Clinical trials usually furnish information about the several possible adverse outcomes related to a therapeutic good. Product manufacturers (medical device suppliers and pharmaceutical companies), consumers (patients, their family members and lawyers), and healthcare professionals (pharmacists, physicians and nurses) furnish these reports to the state agency. Consumers and healthcare professionals could even report to product manufacturers.

Adverse event collection involves clinicians or researchers detecting events as they happen at a clinical facility. This could comprise chart review, interviewing medical staff and patients, digital searches, direct ward observation and clinically examining patients. Generally, trained experts document the information as per a standard template to ensure data consistency and accuracy. Healthcare providers, reporters, patients, and others must ensure the data is captured completely and in clear clinical language. Also, data should be analyzed and similar syndromes or toxicities should be grouped for easy perusal.

Significance of Reporting Adverse Events

An adverse event not just harms a patient physically, emotionally and psychologically, but also leads to costs incurred for curing or subsiding the adverse effect.

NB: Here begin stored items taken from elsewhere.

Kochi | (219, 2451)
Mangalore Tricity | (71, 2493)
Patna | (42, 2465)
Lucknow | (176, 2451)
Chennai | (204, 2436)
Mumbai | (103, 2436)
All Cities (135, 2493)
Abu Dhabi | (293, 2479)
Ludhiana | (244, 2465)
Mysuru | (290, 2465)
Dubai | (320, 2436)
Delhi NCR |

Reporting adverse events help discover safety concerns related to an already marketed product. An adverse event helps supervise safety of products that have been approved for public usage. If there is a safety concern with a particular product, the product is evaluated again.

Based on the reevaluation’s outcome, regulatory action could be taken by government medical agencies to enhance product safety and safeguard public health. The measures could be updating the labeling information of a product, restricting its usage, dispensing fresh safety information to public, or getting the product removed from the market.

Unreliable Information

Generally, it’s not certain that the reported medication error or adverse event was courtesy the product. Also, most clinical trials don’t continue long enough to discover adverse outcomes that take time to develop. The sample of patients isn’t large and diverse enough to deduce anything or detect adverse outcomes that rarely occur. Moreover, the sample doesn’t usually comprise different kinds or a mix of people such as children, older individuals, pregnant ladies, or individuals with specific medical conditions.

Proper evidence is not always required to ascertain a particular product causing an event. Also, reports don’t always comprise sufficient detail for properly evaluating an adverse occurrence. In other words, no adverse event report establishes that a particular drug caused the effect. The reaction could have been due to an individual’s underlying disease or other drug(s) being administered concurrently.

Also, not all adverse events relating to a product are reported. Usually, a product with strong marketing invariably gets reported more. At times, multiple reports pertaining to a specific product could come through. Near misses are not recorded. Experts believe tackling adverse events and chances of reducing future occurrences will be more effective only if near misses are also accounted for, along with adverse events. The primary reason why near misses go unreported is people fear dismissal or disciplinary action if they report near misses, which are a lot more common than realized adverse effects.

Standardization

To achieve and oversee improvements in healthcare sector and patient safety, planning and implementing systematic and standardized adverse event measurement mechanisms are vital. Until systematic methods are there to detect adverse events, developments in patient safety would be difficult to measure reliably.